Introductory chemistry students learn that oil and water repel each other. So do other hydrophobic substances, which carry no electric charge, and hydrophilic substances, which carry an electric charge that allows them to mix with water.
In a study reported in Angewandte Chemie, a group of Univ. of Illinois bioengineers have found a way to strongly adhere hydrogels to hydrophobic silicone substrates, an innovation that provides a valuable new tool for microscale biotechnology.
Microscale biotechnologies, including cell culture platforms and biochips, have important applications in genomics, tissue engineering and many other areas of biology. Silicone polymers are often used as a component material in these technologies because of their advantageous properties: silicones are inert, elastic, biocompatible and easy to work with.
One major drawback of this type of material in biological applications is that surfaces formed by silicones are extremely hydrophobic. These surfaces therefore prohibit easy flow of aqueous solutions and prevent the binding of some biomolecules, while promoting undesired binding of others. Chemical modifications or coatings can be used to make the surfaces hydrophilic, but the results produced by these treatments are temporary.
The Illinois study, led by Hyunjoon Kong, Ass. Prof. of Chemical and Biomolecular Engineering and member of the Regenerative Biology and Tissue Engineering research theme at the Institute for Genomic Biology, addressed this problem. The group worked to develop a method to permanently modify a silicone polymer surface. Kong’s group sought a way to “glue” an alginate hydrogel, a water-absorbing substance also used in food and medical industries, to a surface formed by polydimethylsiloxane (PDMS), a silicone polymer that is a common material in microscale biotechnologies.

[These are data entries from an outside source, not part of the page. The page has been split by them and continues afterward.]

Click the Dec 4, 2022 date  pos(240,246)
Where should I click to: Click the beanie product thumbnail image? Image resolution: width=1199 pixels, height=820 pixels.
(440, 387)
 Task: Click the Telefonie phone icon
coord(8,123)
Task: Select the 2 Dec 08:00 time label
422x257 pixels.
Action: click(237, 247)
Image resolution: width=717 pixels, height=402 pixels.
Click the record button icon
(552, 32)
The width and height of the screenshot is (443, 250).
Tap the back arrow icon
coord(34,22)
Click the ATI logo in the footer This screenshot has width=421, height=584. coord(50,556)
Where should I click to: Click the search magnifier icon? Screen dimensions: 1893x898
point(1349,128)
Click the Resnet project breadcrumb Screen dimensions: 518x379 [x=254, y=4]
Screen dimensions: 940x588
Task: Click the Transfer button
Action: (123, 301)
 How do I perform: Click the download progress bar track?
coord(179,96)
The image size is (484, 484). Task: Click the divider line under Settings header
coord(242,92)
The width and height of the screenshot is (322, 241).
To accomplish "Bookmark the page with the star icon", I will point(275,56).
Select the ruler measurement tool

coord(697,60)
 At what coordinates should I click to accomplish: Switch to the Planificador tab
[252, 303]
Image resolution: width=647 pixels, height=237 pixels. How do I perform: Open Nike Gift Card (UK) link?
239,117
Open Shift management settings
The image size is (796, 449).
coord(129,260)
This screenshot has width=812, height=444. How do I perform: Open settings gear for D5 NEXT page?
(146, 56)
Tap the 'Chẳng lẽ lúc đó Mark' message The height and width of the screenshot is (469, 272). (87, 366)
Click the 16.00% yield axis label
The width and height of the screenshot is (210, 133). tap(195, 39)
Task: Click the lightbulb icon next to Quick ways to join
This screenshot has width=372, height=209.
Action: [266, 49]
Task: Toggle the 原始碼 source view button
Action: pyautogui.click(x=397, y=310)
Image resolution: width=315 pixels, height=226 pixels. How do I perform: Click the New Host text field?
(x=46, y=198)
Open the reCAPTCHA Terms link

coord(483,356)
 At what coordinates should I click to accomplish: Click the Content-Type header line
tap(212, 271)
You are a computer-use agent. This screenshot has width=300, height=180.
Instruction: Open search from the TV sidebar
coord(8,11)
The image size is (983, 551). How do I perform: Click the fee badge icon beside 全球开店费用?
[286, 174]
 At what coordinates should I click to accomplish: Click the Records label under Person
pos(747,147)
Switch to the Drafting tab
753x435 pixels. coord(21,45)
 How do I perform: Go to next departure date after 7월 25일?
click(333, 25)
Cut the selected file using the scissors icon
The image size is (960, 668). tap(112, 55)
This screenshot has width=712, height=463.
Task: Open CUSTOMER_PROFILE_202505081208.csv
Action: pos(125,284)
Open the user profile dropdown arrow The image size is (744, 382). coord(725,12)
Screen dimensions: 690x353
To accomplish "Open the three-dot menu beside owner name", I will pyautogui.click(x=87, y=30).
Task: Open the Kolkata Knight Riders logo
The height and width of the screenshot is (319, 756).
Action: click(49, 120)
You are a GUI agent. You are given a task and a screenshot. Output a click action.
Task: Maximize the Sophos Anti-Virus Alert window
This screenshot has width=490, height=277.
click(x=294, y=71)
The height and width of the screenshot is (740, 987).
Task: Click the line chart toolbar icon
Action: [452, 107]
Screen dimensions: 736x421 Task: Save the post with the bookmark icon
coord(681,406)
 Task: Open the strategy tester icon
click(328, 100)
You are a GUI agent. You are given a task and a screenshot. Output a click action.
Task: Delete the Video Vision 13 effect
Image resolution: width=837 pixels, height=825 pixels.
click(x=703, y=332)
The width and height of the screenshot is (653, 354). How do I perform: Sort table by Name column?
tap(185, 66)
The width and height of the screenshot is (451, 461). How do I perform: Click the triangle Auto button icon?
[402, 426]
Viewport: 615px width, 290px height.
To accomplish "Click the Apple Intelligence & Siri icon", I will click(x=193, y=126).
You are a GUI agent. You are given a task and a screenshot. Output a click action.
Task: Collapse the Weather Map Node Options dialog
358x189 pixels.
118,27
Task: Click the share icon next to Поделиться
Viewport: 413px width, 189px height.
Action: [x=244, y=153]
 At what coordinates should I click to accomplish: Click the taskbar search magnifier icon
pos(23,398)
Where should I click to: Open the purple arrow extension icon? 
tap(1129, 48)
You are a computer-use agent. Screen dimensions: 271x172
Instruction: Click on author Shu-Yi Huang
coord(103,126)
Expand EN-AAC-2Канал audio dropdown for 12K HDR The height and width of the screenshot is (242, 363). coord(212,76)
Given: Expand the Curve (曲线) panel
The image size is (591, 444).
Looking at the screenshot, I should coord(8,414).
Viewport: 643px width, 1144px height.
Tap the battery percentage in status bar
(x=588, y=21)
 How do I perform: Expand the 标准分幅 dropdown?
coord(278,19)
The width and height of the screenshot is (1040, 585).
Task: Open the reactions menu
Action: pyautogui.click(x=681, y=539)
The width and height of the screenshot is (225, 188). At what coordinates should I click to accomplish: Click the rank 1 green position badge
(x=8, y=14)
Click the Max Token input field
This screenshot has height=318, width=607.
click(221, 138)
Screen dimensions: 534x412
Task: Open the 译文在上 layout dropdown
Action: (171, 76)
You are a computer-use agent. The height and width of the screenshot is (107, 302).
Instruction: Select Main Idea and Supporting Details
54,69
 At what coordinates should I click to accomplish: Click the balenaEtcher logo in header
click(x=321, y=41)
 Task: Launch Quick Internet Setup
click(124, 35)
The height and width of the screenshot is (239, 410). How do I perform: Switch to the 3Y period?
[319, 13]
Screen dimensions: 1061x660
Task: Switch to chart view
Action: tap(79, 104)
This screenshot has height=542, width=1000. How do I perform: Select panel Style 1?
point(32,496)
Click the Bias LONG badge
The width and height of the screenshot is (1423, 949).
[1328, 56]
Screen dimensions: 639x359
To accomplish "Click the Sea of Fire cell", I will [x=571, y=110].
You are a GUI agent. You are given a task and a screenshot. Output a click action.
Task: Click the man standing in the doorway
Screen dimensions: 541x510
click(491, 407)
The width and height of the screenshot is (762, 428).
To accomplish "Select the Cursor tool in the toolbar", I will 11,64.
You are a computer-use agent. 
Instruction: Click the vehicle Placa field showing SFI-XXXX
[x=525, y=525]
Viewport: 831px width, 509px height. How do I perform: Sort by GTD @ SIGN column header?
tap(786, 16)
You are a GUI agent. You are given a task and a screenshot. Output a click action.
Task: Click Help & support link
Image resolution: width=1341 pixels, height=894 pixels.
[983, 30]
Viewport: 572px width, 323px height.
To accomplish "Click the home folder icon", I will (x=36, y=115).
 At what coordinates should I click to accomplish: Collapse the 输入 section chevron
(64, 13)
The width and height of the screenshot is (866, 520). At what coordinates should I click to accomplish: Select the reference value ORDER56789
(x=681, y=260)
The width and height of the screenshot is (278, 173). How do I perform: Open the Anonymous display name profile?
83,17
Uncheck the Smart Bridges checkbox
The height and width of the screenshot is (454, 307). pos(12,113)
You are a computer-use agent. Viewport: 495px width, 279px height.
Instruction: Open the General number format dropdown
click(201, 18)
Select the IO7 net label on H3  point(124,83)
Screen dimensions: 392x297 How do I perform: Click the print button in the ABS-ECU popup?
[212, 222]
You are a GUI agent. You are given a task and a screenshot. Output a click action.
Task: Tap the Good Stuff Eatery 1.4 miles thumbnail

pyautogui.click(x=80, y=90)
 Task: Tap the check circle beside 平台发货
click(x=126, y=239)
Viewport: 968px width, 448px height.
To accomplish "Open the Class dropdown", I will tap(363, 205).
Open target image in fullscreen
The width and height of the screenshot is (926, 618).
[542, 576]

“It has been often suggested that integration of the silicone-based materials with organic, tissue-like hydrogel materials should enhance functionality,” says Kong. “However, it was a grand challenge to attain and sustain adhesion between two disparate materials.”
The solution, developed by first author Chaenyung Cha, Kong and others, was to develop a multistep protocol to covalently link alginate, the polysaccharide that is also a component of the hydrogel, to a PDMS surface. The resulting alginate-PDMS can then participate in a cross-linking reaction that forms an alginate hydrogel. Tests performed as part of the study showed that the attachment of hydrogel to PDMS formed by this process is stable for several months, can tolerate bending and repeated stretching, and is not degraded by aqueous solutions. The hydrogel is more hydrophilic than the surfaces produced by previously developed treatments, and its physical properties can be easily controlled by modifying the cross-linking reaction used in its formation.
The study also explored several practical applications of the hydrogel-PDMS surface. Fibroblasts, a type of cells found in connective tissue, were first cultured on a hydrogel-PDMS surface, and then chronically exposed to repeated stretching. This type of manipulation would not be possible with less elastic cell culture substrates, and has value for researchers studying the effects of mechanical stress on living cells inside the body.
Another experiment showed that the hydrogel could be successfully and stably synthesized within the channels of a microfluidic device. “This method will greatly advance quality of cell culture platforms and microfluidic devices. It will further benefit design of novel drug delivery systems and cell transplantation devices,” Kong said.